Just as Hollywood makes money by making us “feel good,” US imperialism and capitalism have maintained their power by selling the same message via Barack Obama. The ecstatic reactions of young, white, liberals upon the election of a Black man celebrated not merely the alleged defeat of racism but the defeat of the recognition that white liberals can be racist. We’re not only guilt-free now, but we’ve also shown how superior we are to our racist elders and European counterparts (and it really is poor form to mention Iraq, Afghanistan, or the racist prison industrial system — one thing at a time, please). And, to top it off, now that we’ve demonstrated our rejection of racism (even neo-Nazis prefer the term “racialist”), we are at last free to be racist! “Ironic” use of the n-word by chumps like Zach Galifianakis is the white liberal’s reward for so heroically placing the financial sector’s candidate into power.
The Obama Presidency and films like The Help suggest the final victory and inherent limitations of anti-racism as political correctness. With the election of Obama, Blacks have no more excuses, as John McCain suggested to enthusiastic applause during his concession speech. Because racism is now merely a thing of the past, African-Americans who find themselves in poverty or in prison rather than in the White House have only their personal failings to blame. In exchange for continuing to reap the benefits of “post-racist” white supremacy, whites are meanwhile encouraged to be polite to hardworking, self-sacrificing, and self-disciplined Blacks and unforgiving to the rest. In other words, racism, superficially criticized by political correctness for being “impolite” rather than for being idiotic, is, as always, a mechanism for disciplining labor.

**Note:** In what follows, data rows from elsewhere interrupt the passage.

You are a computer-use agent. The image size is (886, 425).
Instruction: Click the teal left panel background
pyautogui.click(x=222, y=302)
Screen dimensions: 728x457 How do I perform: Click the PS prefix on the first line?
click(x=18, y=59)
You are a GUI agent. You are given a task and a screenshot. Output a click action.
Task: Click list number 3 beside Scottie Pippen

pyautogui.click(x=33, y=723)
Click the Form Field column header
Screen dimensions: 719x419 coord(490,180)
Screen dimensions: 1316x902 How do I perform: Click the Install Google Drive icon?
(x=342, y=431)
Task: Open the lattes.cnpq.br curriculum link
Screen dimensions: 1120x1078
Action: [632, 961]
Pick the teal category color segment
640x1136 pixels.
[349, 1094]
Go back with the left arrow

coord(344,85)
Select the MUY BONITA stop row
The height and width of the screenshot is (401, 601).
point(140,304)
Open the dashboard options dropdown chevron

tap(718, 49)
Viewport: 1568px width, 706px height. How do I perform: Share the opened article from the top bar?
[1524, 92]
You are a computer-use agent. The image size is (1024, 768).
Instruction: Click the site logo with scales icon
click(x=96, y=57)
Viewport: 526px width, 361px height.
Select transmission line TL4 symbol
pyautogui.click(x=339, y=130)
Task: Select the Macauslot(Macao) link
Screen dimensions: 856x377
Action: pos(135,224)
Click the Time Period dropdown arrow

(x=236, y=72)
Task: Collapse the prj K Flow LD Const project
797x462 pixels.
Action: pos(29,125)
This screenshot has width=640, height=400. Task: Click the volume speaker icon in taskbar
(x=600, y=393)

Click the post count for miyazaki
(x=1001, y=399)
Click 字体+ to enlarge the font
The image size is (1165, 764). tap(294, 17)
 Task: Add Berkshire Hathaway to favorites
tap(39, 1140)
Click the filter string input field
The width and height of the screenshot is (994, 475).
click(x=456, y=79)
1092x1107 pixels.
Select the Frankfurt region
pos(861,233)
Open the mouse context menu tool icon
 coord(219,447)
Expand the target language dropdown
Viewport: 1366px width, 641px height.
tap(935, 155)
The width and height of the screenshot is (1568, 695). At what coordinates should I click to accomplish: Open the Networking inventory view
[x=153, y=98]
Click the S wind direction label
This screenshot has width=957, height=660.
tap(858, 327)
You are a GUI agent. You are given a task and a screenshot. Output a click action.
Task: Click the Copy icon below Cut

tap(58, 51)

Liberals, to be sure, prefer to maximize their subordinates’ productivity without resorting to slurs or stereotypes and, needing to be loved by those they oppress, are greatly concerned with politeness and forgiveness. Liberals are horrified by the idea that “the help” is angry with them and invoke the belief in common humanity to reassure themselves, if not their employees, whereas reactionaries acknowledge class society for what it is. But while they disagree on how best to treat its manifestations, liberals and reactionaries are equally committed to preserving a society of masters and servants in the first place.The existence of a Black president has merely accorded the masters greater symbolic tools with which to wield their power.